On the Ganesh immersion day last month, a family of three on their way home were knocked down from their motorcycle and critically injured. Jayesh Bhanushali (29) suffered a fracture on his right hand. His wife Leena (25), who was pregnant, nearly lost all sensory function in her lower limbs. And their two-year-old daughter Jeetika had serious injuries on her feet.
On Tuesday the eve of World Trauma Day – they returned to their home in Saki Naka after 33 days in hospital. “The Bhanushali family is an apt example of the significance of World Trauma Day. It emphasises the importance of trying to save lives through quick response during those critical moments,” said Dr Anuj Clerk, critical care consultant at SevenHills Hospital, where the family was treated.

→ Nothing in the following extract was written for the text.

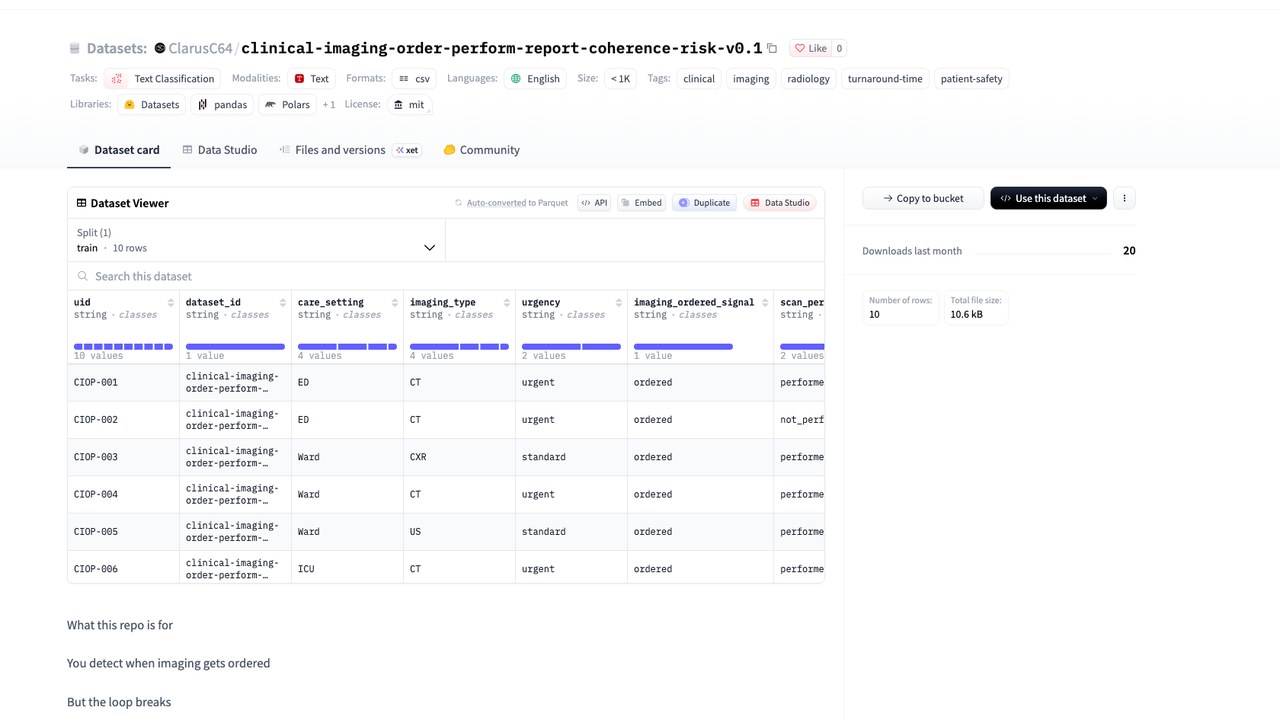Open the Embed option in Dataset Viewer
The image size is (1280, 720).
[641, 203]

The doctor pointed out that the Bhanushalis were fortunate in that they were rushed to hospital by relatives who were following in a car. “It was about 10.15pm when a car rammed the bike and we fell in the middle of the road,” said Jayesh. Jayesh suffered polytrauma and underwent 25 stitches. They lost their unborn child. Leena and their two-year-old struggled in ICU for nearly two weeks, Clerk said.
“It is difficult to explain what I went through as I saw my wife and child in a critical condition. I forgot my pain when the doctors told me about their condition,” Jayesh recalled. “The most difficult part was handling our daughter. She was in pain and missing her mother. ”

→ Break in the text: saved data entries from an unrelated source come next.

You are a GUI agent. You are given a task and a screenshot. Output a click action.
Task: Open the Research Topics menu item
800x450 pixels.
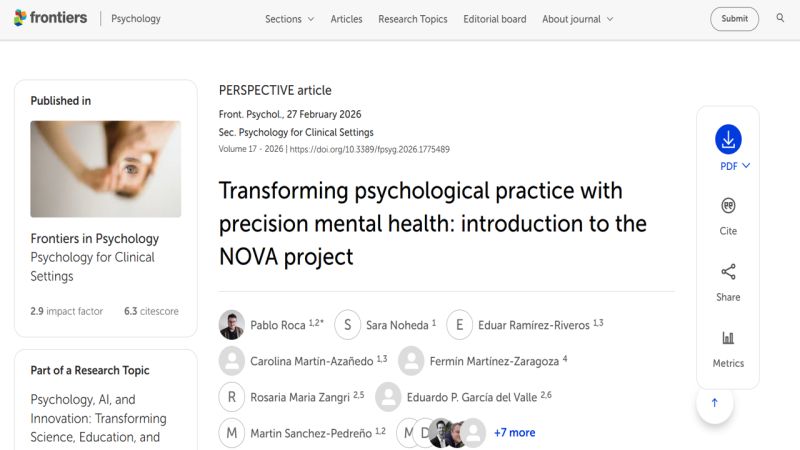413,19
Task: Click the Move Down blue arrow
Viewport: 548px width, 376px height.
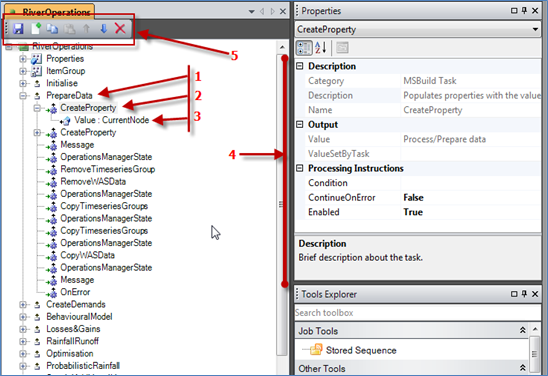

Jayesh is a customs employee. He’s not in a position yet to add up the bills. But he’s certainly happy that his wife is able to take a few steps with the help of a walker. It will be a few weeks more before the child can walk again.

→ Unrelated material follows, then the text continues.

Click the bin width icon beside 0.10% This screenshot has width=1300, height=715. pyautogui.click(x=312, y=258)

As he left the hospital, Jayesh vowed to extend his help to anybody he comes across in a similar situation and he hopes that his story will inspire others not to stay passive onlookers.
The WHO says trauma is a major cause of death and disability across the world. WHO research points out that 50% of deaths in road accidents in developing countries could be prevented with effective interference after trauma has occurred with pre-hospital care, knowledge of handling such situations and adequate facilities.